ふわりと浮かんだ愛らしい少女が楽しそうに笑って、地面を眺めていた。
[まあ。生まれたばかりの弱いくずに、随分酷いことするのね]
「どういうつもりです。彼女をくずかごに連れて行けば、それで良いのでしょう?」
[だって、退屈なのですもの。折角交錯点に来たのだから、おみだってつまらないのは嫌でしょう?これはただの歓迎よ。…そうね]

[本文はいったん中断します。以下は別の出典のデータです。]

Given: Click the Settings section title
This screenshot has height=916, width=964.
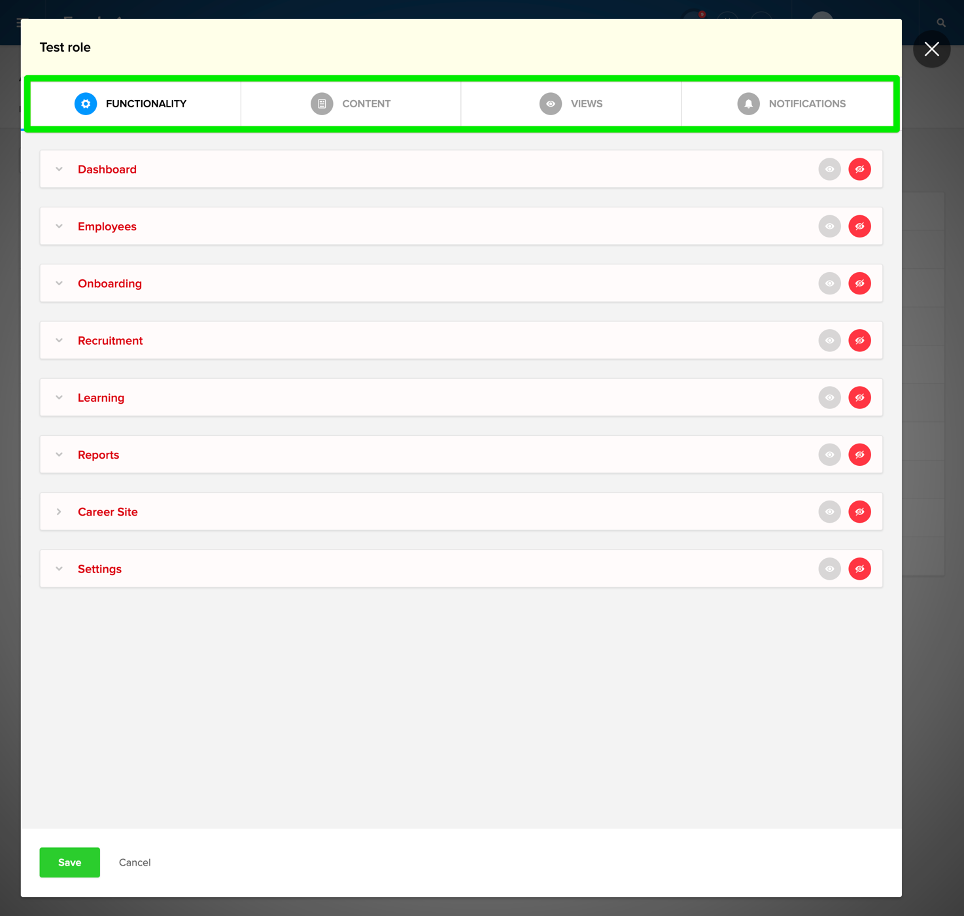Looking at the screenshot, I should [100, 569].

ふわりと浮かんだまま、少女の体が、帯状に解けていく。
やがてそれは、空にわれ関せずと飛んでいる星の夢たちと同じ形になっていった。
[決めたわ、カジモド。無事におみをくずかごまで届けられるか、ゲームをしましょう。大事なお客さまですもの、怪我をさせたらいけないわよね?しっかり守ってあげてね。わたくしは一足先にくずかごで待っています。おみにはもっともっと、こちらの事を知って貰わなくちゃ]
「へ…?」
[無事に連れてこられたら、カジモド。貴方の願いを一つ、叶えて差し上げるわ。約束しましょう]
最後にそう告げて、星の夢は雲に紛れて消えていく。
私はただ、それを呆然と見つめる以外になかった。
梶本くんは溜め息をついて、くずの残骸をかき集めている。
私はそのまま、倒されたばかりのくずの破片をぼんやりと見つめる。
なんだか妙に懐かしいような、そんな気分にさせるくずの残骸。
「…あれ?」
よくよく中身を見ると、その機械が何故懐かしいのか理解する。